Work required: Your copy of the data should match it exactly, except that the pictures are gone.

Excerpts from a dataset
------------------------------

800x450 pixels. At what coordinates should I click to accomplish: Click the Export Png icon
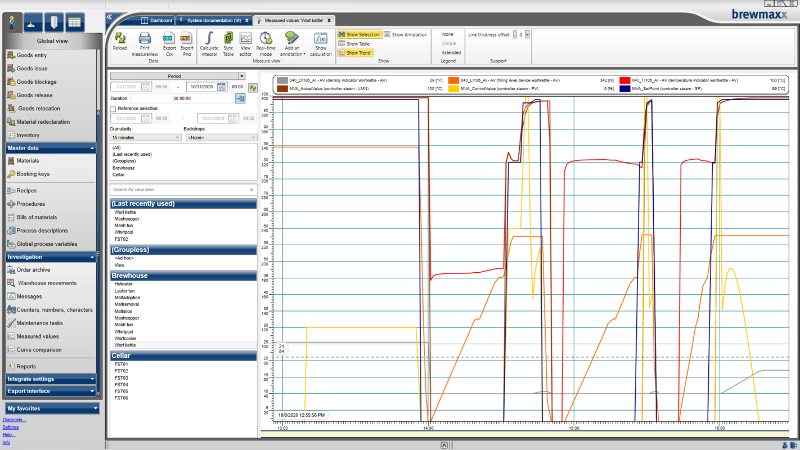pos(186,39)
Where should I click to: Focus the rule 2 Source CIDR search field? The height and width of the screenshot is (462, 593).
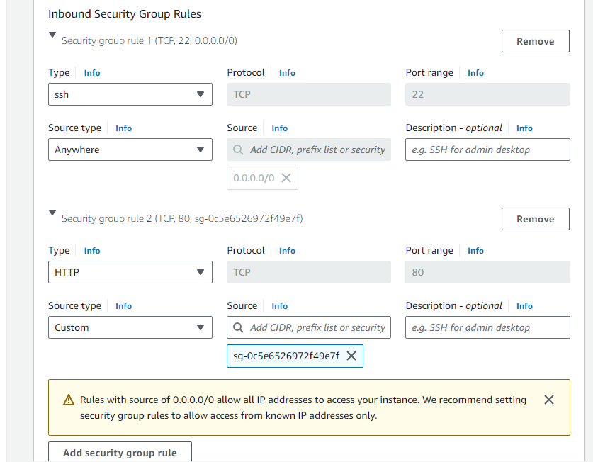[x=309, y=327]
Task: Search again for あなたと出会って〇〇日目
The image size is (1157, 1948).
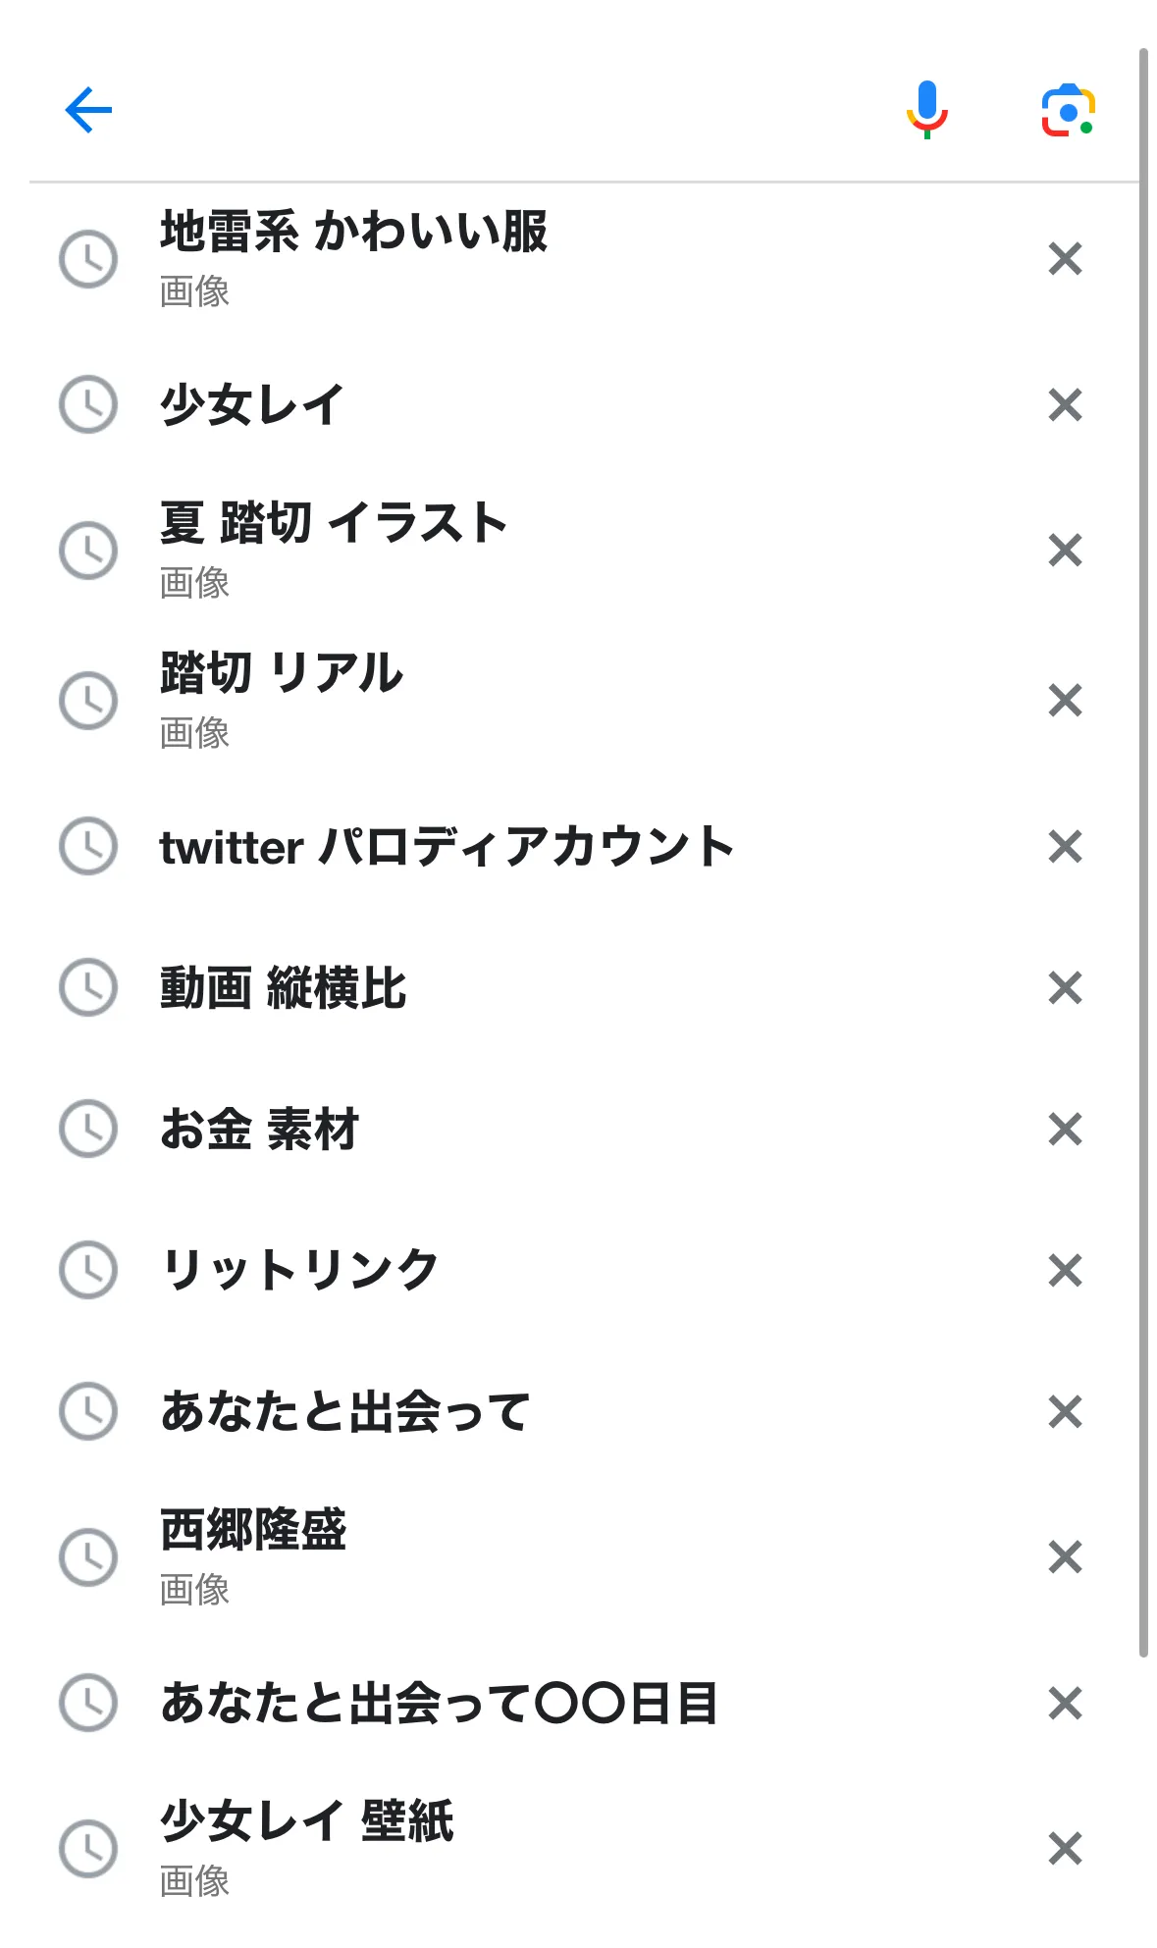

------------------------------

Result for this task:
800x450 pixels. At what coordinates should I click to accomplish: Click the Export Png icon
pos(186,39)
Where should I click to: Focus the rule 2 Source CIDR search field? The height and width of the screenshot is (462, 593).
[x=309, y=327]
Task: Search again for あなたと出会って〇〇日目
The image size is (1157, 1948).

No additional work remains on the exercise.